Edinburgh Fringe 2010: I, ELIZABETH ★★★★★



Assembly @ George Street, Wildman Room, 5th to 30th August 2010, (not

16th & 24th)

@ 11.50am, finish @ 13.00 TICKETS

Reviewed by Jacqueline Sharp

Any actress portraying Elizabeth I would have to have a strong presence with bold red hair, Rebecca Vaughan delivers.

The great queen reigned from 1558 until her death in 1603. This production is based on the time when she was at her peak.

The simple but effective set consists only of a chair, desk, a few small props, Nothing else was needed.

The costume worn by Rebecca Vaughan is extremely beautiful. Designed and made by Kate Flanaghan, a graduate from the Central School of Speech and Drama in 2007. The red in the costume is bold, vivid and extremely delightful.

Rebecca, delivers a strong, powerful, charismatic performance, she scripted herself. Her facial expressions add to her delivery in scenes of anger, rage, prudent, careful, decisive, curious, mistrusting, as well as scenes of her being soft and thoughtful!

Her piercing eyes captivated the audience, engaging them with her strong presence/ They were acknowledged by the great queen and drawn into her dry, subtle and starkly humorous banter. I enjoyed watching the audience glaring at Elizabeth I, in return the queen glaring back to her audience,. It was very captivating.

Director Guy Masterson, Director, has done well delivering a production which within 70 minutes, takes you through tales of Huguenots; Protestantism spread France; Mary Queen of Scots; Henry VIII; Robert Dudley, Earl of Leicester; François, Duke of Anjou; William Cecil, Nicholas Throckmorton; Philip II of Spain; Archduke Charles of Austria; Henri, Duke of Anjou.

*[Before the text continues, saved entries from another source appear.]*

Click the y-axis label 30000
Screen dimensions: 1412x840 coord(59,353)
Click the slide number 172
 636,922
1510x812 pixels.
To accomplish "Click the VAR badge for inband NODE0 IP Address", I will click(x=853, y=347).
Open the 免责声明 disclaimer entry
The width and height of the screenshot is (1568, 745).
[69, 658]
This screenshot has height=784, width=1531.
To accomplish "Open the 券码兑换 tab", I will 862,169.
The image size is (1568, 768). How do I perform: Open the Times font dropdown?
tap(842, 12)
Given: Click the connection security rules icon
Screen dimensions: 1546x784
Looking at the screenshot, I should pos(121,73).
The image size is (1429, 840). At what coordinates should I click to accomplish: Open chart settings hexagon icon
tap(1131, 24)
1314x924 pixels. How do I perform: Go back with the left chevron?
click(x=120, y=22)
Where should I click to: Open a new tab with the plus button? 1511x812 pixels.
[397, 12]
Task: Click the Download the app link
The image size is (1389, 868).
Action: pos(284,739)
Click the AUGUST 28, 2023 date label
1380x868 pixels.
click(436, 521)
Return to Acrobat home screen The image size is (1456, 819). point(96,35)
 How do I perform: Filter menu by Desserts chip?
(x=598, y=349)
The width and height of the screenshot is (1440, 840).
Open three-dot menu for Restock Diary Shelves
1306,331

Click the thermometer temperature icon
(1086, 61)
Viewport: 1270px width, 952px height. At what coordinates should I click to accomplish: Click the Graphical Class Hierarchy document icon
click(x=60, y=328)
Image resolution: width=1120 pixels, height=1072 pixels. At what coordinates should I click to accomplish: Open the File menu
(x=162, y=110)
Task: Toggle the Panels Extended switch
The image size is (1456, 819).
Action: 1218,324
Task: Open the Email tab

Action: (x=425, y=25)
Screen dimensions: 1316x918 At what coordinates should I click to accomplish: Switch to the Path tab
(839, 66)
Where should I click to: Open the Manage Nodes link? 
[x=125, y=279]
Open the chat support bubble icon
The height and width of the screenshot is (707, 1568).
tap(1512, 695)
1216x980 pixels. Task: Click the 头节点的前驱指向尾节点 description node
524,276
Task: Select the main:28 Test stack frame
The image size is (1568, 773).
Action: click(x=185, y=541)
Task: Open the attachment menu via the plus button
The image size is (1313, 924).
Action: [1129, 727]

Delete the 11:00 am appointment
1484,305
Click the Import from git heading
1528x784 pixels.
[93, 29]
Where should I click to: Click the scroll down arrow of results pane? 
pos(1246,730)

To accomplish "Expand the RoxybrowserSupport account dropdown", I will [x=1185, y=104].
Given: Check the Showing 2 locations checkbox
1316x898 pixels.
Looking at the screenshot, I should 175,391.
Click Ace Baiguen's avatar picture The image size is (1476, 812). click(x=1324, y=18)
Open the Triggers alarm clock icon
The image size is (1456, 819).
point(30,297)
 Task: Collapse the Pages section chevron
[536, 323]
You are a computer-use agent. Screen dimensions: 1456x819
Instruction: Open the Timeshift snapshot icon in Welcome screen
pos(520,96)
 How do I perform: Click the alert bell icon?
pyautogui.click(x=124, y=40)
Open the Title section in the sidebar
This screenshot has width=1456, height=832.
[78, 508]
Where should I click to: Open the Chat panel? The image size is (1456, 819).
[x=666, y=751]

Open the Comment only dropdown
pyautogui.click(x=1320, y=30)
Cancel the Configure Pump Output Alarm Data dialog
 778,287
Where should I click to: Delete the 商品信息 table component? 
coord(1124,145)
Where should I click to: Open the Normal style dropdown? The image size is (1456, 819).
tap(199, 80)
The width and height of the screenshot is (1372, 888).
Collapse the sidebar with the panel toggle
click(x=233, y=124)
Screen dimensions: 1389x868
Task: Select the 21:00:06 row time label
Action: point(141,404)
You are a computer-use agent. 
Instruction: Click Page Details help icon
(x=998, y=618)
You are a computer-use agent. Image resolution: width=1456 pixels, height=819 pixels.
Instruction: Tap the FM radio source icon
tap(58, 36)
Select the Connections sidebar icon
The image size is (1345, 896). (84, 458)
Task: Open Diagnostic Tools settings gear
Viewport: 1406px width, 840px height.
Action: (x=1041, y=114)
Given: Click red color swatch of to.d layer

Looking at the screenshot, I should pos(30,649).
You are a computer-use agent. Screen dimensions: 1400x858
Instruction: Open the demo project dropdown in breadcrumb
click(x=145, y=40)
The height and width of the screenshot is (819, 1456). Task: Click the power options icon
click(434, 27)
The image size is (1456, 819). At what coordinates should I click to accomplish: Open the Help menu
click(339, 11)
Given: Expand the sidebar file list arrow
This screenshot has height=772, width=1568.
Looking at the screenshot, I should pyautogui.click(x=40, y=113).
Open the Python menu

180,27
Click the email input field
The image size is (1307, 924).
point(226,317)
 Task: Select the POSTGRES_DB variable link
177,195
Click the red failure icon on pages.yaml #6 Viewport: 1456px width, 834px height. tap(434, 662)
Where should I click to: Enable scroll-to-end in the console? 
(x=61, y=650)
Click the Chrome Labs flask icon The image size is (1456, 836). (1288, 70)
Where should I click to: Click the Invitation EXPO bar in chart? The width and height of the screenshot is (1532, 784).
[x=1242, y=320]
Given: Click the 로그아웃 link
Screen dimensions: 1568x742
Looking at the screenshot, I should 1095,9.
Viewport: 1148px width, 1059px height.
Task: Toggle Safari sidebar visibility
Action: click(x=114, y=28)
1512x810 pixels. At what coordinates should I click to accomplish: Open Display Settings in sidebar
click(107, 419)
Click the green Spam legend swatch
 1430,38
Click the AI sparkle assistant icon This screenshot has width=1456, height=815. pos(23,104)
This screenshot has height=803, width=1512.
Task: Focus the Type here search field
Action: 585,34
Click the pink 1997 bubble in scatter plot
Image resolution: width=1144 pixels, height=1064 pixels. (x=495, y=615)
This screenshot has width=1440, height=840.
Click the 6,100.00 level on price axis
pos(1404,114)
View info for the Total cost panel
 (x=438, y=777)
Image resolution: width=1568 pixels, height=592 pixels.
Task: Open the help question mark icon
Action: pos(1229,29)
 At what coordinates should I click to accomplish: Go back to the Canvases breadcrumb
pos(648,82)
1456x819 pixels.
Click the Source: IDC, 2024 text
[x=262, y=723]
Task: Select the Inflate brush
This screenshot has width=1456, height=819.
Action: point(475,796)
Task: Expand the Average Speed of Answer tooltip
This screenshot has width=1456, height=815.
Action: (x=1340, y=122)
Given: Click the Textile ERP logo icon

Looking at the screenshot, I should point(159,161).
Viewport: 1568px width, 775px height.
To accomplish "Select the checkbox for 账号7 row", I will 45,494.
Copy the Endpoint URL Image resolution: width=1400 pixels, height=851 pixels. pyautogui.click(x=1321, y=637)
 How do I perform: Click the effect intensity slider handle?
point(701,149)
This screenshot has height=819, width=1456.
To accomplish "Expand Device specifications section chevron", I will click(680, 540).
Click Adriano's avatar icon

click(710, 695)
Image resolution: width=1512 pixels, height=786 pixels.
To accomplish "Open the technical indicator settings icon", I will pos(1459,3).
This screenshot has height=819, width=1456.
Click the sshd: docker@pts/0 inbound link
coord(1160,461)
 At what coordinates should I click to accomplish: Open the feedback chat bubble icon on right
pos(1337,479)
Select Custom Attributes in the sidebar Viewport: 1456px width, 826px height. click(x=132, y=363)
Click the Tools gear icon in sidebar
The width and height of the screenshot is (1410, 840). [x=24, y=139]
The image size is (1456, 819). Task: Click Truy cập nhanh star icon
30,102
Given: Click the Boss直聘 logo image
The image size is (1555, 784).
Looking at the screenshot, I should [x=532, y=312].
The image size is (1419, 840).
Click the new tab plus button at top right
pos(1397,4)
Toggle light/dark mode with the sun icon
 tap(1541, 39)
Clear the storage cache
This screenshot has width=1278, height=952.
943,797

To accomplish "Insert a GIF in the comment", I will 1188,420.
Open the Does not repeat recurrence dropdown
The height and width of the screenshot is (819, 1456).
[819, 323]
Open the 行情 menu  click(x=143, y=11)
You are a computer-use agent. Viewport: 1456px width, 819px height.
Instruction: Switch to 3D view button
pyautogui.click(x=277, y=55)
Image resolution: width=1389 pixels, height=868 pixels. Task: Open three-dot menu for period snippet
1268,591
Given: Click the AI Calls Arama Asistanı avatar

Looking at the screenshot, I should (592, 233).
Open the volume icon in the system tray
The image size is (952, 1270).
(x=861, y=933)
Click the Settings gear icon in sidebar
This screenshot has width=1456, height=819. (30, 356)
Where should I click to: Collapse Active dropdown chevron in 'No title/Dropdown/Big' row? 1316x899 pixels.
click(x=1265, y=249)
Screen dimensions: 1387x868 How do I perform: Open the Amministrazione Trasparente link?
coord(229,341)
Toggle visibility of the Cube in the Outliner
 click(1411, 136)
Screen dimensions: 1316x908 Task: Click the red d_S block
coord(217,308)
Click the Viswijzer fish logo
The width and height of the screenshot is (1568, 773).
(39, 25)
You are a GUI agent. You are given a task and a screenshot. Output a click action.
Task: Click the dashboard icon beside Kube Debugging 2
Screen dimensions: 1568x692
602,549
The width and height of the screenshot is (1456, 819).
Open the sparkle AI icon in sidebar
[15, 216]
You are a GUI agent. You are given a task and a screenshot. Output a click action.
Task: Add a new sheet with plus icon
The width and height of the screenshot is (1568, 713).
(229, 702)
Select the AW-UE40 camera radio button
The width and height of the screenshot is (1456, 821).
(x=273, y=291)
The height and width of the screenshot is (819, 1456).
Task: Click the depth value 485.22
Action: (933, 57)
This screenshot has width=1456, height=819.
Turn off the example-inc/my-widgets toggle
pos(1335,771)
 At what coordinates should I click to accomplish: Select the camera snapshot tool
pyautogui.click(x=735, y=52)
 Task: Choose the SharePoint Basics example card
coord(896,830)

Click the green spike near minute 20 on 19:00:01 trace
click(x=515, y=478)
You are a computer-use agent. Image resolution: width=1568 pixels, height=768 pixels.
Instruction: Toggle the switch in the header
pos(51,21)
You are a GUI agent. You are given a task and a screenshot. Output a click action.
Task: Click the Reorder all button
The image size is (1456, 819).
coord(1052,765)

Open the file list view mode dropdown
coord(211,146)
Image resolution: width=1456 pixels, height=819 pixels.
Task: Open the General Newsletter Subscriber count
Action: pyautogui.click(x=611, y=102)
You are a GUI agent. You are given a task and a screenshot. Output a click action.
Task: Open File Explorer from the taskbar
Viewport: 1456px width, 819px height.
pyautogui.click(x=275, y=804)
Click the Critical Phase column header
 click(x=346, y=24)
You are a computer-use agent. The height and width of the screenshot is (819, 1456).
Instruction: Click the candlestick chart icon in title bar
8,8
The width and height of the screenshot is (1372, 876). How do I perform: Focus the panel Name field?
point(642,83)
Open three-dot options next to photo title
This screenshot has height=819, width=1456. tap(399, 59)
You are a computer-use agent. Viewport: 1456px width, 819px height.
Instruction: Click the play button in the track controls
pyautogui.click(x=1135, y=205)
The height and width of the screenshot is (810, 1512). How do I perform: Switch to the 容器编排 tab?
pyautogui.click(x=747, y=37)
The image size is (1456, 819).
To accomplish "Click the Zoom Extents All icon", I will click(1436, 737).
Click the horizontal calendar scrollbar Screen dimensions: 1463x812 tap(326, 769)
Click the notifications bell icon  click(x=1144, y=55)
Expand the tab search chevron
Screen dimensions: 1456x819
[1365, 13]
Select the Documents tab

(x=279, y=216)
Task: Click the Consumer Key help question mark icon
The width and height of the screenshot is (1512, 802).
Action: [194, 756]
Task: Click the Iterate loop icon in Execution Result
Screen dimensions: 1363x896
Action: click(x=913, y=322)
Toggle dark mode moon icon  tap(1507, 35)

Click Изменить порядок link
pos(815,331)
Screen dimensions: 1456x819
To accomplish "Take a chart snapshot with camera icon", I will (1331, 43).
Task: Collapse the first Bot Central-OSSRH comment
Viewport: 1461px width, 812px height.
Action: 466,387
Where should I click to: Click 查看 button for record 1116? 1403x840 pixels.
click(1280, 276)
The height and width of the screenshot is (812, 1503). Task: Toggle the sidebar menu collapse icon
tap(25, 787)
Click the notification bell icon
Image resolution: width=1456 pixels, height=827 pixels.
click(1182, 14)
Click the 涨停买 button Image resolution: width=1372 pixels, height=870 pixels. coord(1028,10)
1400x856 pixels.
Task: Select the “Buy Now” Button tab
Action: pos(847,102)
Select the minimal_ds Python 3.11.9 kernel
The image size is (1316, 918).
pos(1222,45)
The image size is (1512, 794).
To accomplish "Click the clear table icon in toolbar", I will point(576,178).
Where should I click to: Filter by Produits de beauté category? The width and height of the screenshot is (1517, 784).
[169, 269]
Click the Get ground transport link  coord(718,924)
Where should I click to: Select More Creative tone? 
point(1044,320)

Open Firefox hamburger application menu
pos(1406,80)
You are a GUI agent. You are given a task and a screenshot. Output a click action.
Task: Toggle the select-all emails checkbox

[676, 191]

One explosive, heated scene gripped the audience. Everone in the room shook with fear as the queen read a document from the House of Commons which threatened to withhold funds until she agreed to provide for the succession, marry and provide an heir. Elizabeth I explodes with raged and anger!

This fine production has been created from adaptations of historical speeches, letters, poems and prayers from Elizabeth I. The well-written script is true to the original story. Rebecca Vaughan, in role as Elizabeth I has delivered a performance worthy of an Academy Award Oscar.